Oliveira Júnior disse...

Solução simples e bastante criativa. A proposta otimizou bastante o aproveitamento do terreno. Percebe-se pela vizinha que a legislação local favoreceu a implantação. Em se tratando de um terreno de esquina, se fosse aqui a nossa prefeitura exigiria recuos frontais de 5,00m mais recuos laterias de 1,50m. Então dos 12,00m x 12,00m só restariam 5,50m x 5,50m pra fazer a casa.

Edson Mahfuz disse...

oliveira,

isso depende do lugar. em porto alegre terrenos pequenos tem tratamento especial, podendo construir em (se não me engano) 75% da sua área. também há diferenças no que se refere aos recuos.

abraço.

Guilherme Moraes disse...

Professor Mahfuz.

Fico feliz com a descoberta de "achar" um blog que discuta os problemas e qualidades da arquitetura atual. Sempre busquei uma janela para crescer como arquiteto e aqui encontrarei bons motivos para seguir acreditando na nossa profissao. Uma observaçao sobre este post: definitvamente os arquitetos espanhóis estao realizando uma boa arquitetura, claro que com excessoes.

Abraço

Guilherme Moraes, doutorando na UPC , Barcelona, departamento de projetos.

gmoraes9@yahoo.com.br

mario yoshinaga disse...

Gostei muito deste blog e já assinei para acompanhar. Parabéns Mahfuz.
Quanto ao comentários sobre o "milhão de casas e milhão de minhas vidas", realmente a infraestrutura urbana precisa ser pensada junta pois senão teremos mais um milhão de casas com deficiente atendimento de saneamento básico, energia e de transportes ( neste caso, referindo-me ao sistema viario e não aos veículos).

mario disse...

Voltando ao "Milhão de Casas e Milhão de Minhas Vidas",uma vez que parece um programa, como os outros de habitação popular, onde o maior beneficiario parece ser o empreendedor privado, o construtor, que depois de construido recebe o dinheiro e deixa prá traz "a menina grávida", isto é alguém que vai quitar a divida com a CEF por longos e longos anos de compromisso do seu minguado salário. Enquanto isso, o ""pai da criança" sai a busca de outros financiamentos do governo, sem nunc mais retornar à obra que lhe deu o lucro. Nem mesmo para conferir se poderia ser melhorado, uma inocente visita de pós-ocupação.
E assim, criam-se espaços residenciais sem a minima noção de que estariam combinando elementos bombásticos para a manutenção urbana, que é a baixa renda com a baixa densidade.

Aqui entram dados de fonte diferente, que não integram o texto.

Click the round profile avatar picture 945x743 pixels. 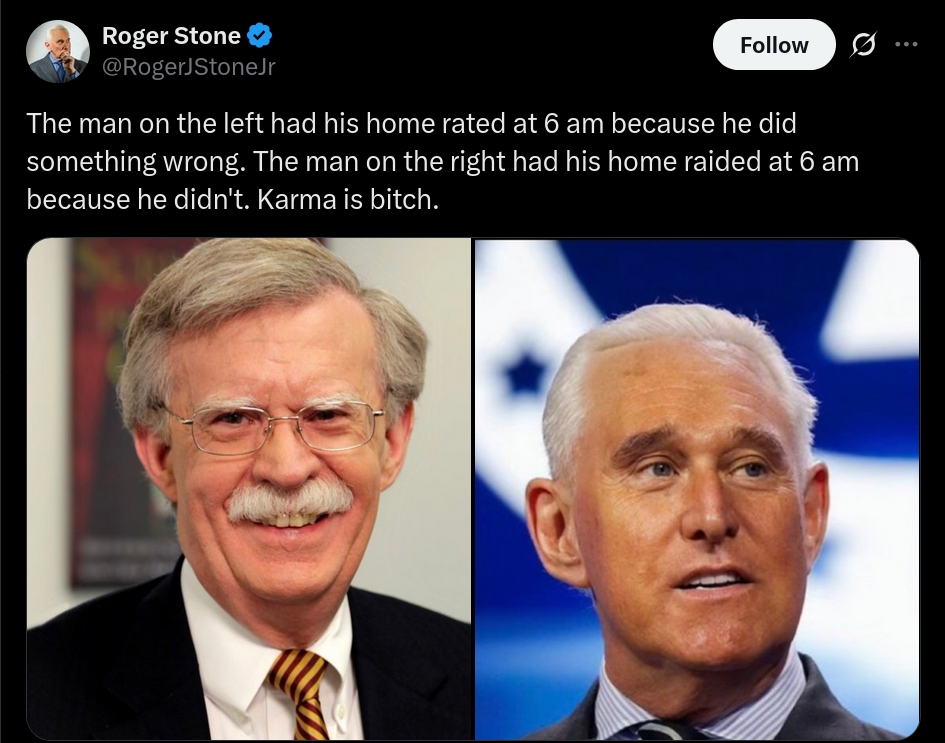tap(58, 52)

A composição ineficiente urbanisticamente que traz muitas despesas em várias areas como a de saude, segurança, saneamento básico, etc.
Tenho alguns textos em www.qualidadeurbana.blogspot.com e em www.eficienciaurbana.blogspot.com que podem contribuir para nossas discussões urbanas.

BlogPortobello disse...

Excelente!
Parabéns pelo blog. É realmente muito bom encontrar blogs que discutam arquitetura na sua essência. Construir em um terreno pequeno é um grande desafio, mas grandes desafios geralmente constroem grandes ideias.

maryoxinaga disse...

Edson, vc tem lido os comentários de seus seguidores?
Abçs. Mário Yoshinaga

Edson Mahfuz disse...

sim, mário, tenho lido, mas a minha velocidade de resposta deixa a desejar, é apenas a de um ser humano ocupado. ainda não consigo respondê-las no instante em que chegam, até porque posso não estar no computador nesse momento.

por outro lado, só respondo àquelas que, como a tua, não são anônimas.